As I wonder how shoudl I proceeed, I  had thought to Newton method.
But is it the only way to do so .
Thanks for any help.
 A: If you look for the zero of function
$$f(x)=e^x(x^2-1)-1$$ a simple inspection shows that the solution is greater than $1$.
Make a series expansion
$$f(x)=-1+2 e (x-1)+3 e (x-1)^2+2 e (x-1)^3+\frac{5}{6} e (x-1)^4+O\left((x-1)^5\right)$$ Now, series reversion
$$x=1+\frac{f(x)+1}{2 e}-\frac{3 (f(x)+1)^2}{8 e^2}+\frac{7 (f(x)+1)^3}{16 e^3}-\frac{235 (f(x)+1)^4}{384 e^4}+O\left((f(x)+1)^5\right)$$ SInce you want $f(x)=0$, an estimate is
$$x=1+\frac{1}{2 e}-\frac{3 }{8 e^2}+\frac{7 }{16 e^3}-\frac{235 }{384 e^4}=1.14376$$ while the solution given by Newton method is $1.14776$.

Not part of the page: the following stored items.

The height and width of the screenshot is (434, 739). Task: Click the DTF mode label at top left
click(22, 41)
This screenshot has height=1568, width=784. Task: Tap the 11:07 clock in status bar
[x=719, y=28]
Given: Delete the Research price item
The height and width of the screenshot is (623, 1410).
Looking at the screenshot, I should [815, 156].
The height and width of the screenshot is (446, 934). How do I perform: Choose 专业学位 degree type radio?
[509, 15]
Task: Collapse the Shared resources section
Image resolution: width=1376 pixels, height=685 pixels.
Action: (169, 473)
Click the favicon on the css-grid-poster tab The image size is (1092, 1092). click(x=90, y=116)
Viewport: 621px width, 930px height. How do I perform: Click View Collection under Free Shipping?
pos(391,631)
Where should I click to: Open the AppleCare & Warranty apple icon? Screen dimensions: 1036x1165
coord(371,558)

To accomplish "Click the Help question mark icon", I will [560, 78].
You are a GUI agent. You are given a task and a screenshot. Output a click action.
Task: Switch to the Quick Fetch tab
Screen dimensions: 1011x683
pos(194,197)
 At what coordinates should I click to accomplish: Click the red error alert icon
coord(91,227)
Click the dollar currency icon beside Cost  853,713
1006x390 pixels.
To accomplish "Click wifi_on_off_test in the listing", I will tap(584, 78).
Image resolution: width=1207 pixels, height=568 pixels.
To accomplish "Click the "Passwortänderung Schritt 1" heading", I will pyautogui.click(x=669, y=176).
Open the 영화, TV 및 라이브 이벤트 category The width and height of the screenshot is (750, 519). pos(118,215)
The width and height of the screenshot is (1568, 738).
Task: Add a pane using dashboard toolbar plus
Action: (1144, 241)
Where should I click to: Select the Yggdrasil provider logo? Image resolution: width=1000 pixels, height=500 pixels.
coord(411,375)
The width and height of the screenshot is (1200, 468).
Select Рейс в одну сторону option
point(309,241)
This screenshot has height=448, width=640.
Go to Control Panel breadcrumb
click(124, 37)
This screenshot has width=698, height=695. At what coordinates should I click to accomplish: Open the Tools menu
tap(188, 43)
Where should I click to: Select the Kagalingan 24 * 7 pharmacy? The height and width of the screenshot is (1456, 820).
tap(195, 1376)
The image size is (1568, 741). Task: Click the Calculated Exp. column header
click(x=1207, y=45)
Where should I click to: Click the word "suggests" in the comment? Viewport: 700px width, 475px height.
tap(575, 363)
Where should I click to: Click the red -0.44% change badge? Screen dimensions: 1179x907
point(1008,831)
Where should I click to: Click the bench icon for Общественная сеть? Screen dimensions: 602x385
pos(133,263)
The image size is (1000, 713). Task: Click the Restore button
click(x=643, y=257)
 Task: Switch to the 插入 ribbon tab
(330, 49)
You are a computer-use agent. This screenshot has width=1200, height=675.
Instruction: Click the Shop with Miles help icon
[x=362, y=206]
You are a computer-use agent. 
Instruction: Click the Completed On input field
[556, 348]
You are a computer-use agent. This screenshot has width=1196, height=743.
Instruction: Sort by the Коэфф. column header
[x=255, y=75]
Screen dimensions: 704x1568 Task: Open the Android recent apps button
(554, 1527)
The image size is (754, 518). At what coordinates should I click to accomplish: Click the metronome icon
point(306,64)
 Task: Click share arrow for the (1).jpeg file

A: First we calculate the derivative of $f(x)=e^{x}(x^{2}-1)$. It is clear that the inequality can be true only for $x>1$ or $x<-1$.
$f'(x)=e^{x}(x^{2}+2x-1)$. The roots of the binomial are $-1+\sqrt{2}$ and $-1-\sqrt{2}$.
Hence $f$ is increasing for $x>-1+\sqrt{2}$ and clearly for $x>1$.
All we have to do is to find for which value we have $f(x)=1$ which turns out to be $x=1.14776$.
Thus for $x>1.14776$ the inequality is true.
Now we will prove that for $x<-1 , f(x)<1.$ Set $y=-x$ and then $y>1$.
We shall prove that $e^{-y}(y^{2}-1)<1$ which is equivalent to:
$e^{y}>\,y^{2}-1$. By using elementary calculus we can prove that this holds for $y>1$.
Thus, the inequality is true only for $x>1.14776..$